In [1]:
import torch
import torch.nn as nn
import torch.optim as optim

from torchtext.datasets import Multi30k
from torchtext.data import Field, BucketIterator

import spacy
import numpy as np

import random
import math
import time
# import IPython.core.debugger import set_trace

In [2]:
# random seeds to get same results
# “deterministic” algorithms: given the same input, 
# and when run on the same software and hardware, always produce the same output.
SEED = 1234

random.seed(SEED)
np.random.seed(SEED)
torch.manual_seed(SEED)
torch.cuda.manual_seed(SEED)
torch.backends.cudnn.deterministic = True

In [6]:
# tokenizers
spacy_de = spacy.load('de')
spacy_en = spacy.load('en')

# to install spacy languages use:
# python -m spacy download en
# python -m spacy download de

In [7]:
# tokenizer functions
def tokenize_de(text):
    """
    Tokenizes German text from a string into a list of strings (tokens) and reverses it (paper says to)
    """
    return [tok.text for tok in spacy_de.tokenizer(text)][::-1]

def tokenize_en(text):
    """
    Tokenizes English text from a string into a list of strings (tokens)
    """
    return [tok.text for tok in spacy_en.tokenizer(text)]

In [8]:
# TorchText's Fields to handle how data should be processed
SRC = Field(tokenize=tokenize_de,
           init_token = '<sos>',
           eos_token = '<eos>',
           lower = True)

TRG = Field(tokenize=tokenize_en,
           init_token = '<sos>',
           eos_token = '<eos>',
           lower = True)

In [9]:
# download and load the train, validation and test data.
train_data, valid_data, test_data = Multi30k.splits(exts = ('.de', '.en'),
                                                   fields = (SRC, TRG))

In [10]:
# check sizes (don't need .examples)
print(f"Number of training examples: {len(train_data.examples)}")
print(f"Number of validation examples: {len(valid_data.examples)}")
print(f"Number of testing examples: {len(test_data.examples)}")

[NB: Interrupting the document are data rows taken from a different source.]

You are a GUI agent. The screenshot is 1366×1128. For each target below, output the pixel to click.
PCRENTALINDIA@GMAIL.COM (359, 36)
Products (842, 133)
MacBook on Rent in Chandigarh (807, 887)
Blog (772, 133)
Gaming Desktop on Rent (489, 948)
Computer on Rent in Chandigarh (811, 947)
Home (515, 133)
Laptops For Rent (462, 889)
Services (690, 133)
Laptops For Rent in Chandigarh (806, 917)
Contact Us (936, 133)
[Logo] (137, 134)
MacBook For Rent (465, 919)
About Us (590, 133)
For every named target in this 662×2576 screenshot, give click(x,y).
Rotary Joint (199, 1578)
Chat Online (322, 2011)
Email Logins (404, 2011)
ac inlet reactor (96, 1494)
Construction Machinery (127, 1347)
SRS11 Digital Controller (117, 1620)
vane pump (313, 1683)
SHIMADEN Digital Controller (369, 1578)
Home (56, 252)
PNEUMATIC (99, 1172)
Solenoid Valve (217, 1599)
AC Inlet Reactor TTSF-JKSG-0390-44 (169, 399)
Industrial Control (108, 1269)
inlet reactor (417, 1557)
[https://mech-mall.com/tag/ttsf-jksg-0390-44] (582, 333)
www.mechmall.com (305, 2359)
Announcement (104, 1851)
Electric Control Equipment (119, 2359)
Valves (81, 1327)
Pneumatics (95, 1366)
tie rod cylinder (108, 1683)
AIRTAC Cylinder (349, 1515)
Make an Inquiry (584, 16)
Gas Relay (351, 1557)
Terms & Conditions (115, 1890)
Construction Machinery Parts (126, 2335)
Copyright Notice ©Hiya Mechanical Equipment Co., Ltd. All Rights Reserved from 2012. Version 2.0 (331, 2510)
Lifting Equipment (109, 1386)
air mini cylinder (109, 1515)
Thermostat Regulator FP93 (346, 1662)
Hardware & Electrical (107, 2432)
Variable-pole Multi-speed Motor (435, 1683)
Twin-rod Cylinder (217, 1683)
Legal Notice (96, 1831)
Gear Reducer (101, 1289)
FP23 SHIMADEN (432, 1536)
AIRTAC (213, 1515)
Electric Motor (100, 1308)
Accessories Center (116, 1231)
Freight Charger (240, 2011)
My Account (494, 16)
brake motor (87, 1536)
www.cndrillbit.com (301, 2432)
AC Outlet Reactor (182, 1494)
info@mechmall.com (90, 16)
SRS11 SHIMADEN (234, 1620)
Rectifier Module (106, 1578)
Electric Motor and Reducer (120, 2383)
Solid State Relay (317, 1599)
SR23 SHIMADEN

Number of training examples: 29000
Number of validation examples: 1014
Number of testing examples: 1000


In [11]:
# print example
# print(train_data.examples[0].__dict__)
print(vars(train_data.examples[0]))

{'src': ['.', 'büsche', 'vieler', 'nähe', 'der', 'in', 'freien', 'im', 'sind', 'männer', 'weiße', 'junge', 'zwei'], 'trg': ['two', 'young', ',', 'white', 'males', 'are', 'outside', 'near', 'many', 'bushes', '.']}


In [12]:
# build vocab (always just training data)
SRC.build_vocab(train_data, min_freq = 2)
TRG.build_vocab(train_data, min_freq = 2)

In [13]:
# unique tokens in vocabs
print(f"Unique tokens in source (de) vocabulary: {len(SRC.vocab)}")
print(f"Unique tokens in target (en) vocabulary: {len(TRG.vocab)}")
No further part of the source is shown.